There are some moral issues that are difficult, but there are very clear moral propositions that everybody universally knows, such as: being kind and honest are virtues not vices.  These two are good things, no matter what perspective of life or upbringing or geographic region of the world you hail from.

 

Then there’s what is known as Knowledge of Our Own Consciousness.  Now, when I refer to “consciousness”, I mean what you are aware of when you introspect.  So, suppose someone just had surgery and while they begin to come off their anesthesia in the recovery room, they begin to feel a mild throb in their knee, then he will begin thinking to himself, “Where am I?  Why is my knee hurting?”  Then, he gets in touch with one of his beliefs:  Oh yeah, I just had surgery on my knee.  Then, out of his thirst, he has a desire:  something to drink.  Then, he asks for a glass of water to sooth his thirst.

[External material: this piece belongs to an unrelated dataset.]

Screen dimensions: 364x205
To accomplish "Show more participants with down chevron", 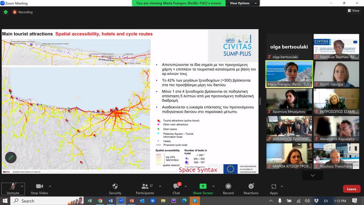I will 313,176.
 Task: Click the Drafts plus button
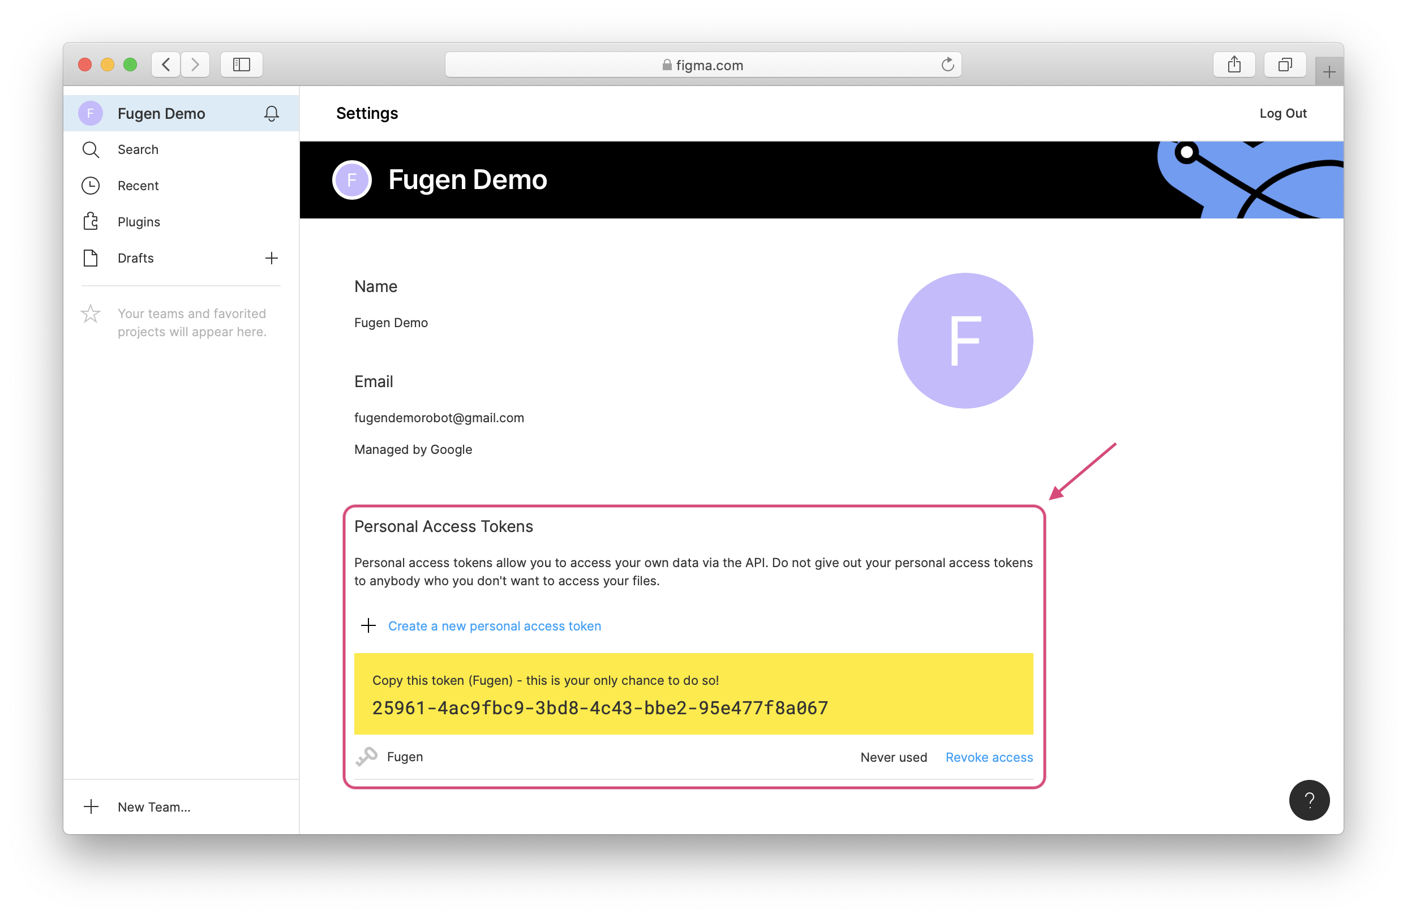(273, 258)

Throughout this process, this individual is gaining consciousness.  Consciousness turns out to be things like:  sensations, thoughts, beliefs, desires, and acts of free choice.  Now notice that these states of consciousness are not known primarily through science.

We can’t know our conscious states by plugging a “brain meter” onto ourselves and concluding that we must be feeling pain because our C-fibers are firing.  Rather, we know that we’re in pain by simply feeling the pain.  But, we don’t see, touch, smell, taste or hear pain.

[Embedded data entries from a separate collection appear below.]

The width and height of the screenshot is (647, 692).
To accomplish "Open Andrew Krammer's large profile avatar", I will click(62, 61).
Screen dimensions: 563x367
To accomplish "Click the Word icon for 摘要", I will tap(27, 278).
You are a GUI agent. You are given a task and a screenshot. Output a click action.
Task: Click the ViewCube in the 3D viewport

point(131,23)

What’s the point?  The point is that you have introspective knowledge of consciousness that is different than scientific knowledge.

So, a Naturalist sees the world by way of an ontology and an epistemology.  They say the only thing that’s real is the cosmos, and that’s completely made of matter.  This is because they view that only things that can be seen, touched, smelled, tasted or heard can be known.  And the best way of knowing things is through physics, chemistry, biology and the hard sciences.  So, to them, if you can’t offer scientific proof of something, then it’s unknowable.  Therefore, if you can’t prove that a painting is beautiful, it’s ridiculous to say that it is, since there is no scientific proof of the matter.

That’s the culture we live in.

All this to say that I believe that their epistemology is flawed.

Therefore empiricism and the scientism are fundamentally flawed.

First of all, they are self-refuting.  You can’t empirically know empiricism.  And you can’t prove that scientism is true by any scientific means.

Secondly, if scientism is accepted, then it follows that we can’t know math or logic, and that we would have no moral knowledge.

But the truth is that we DO know these things.  So, there must be something flawed in scientism’s epistemology.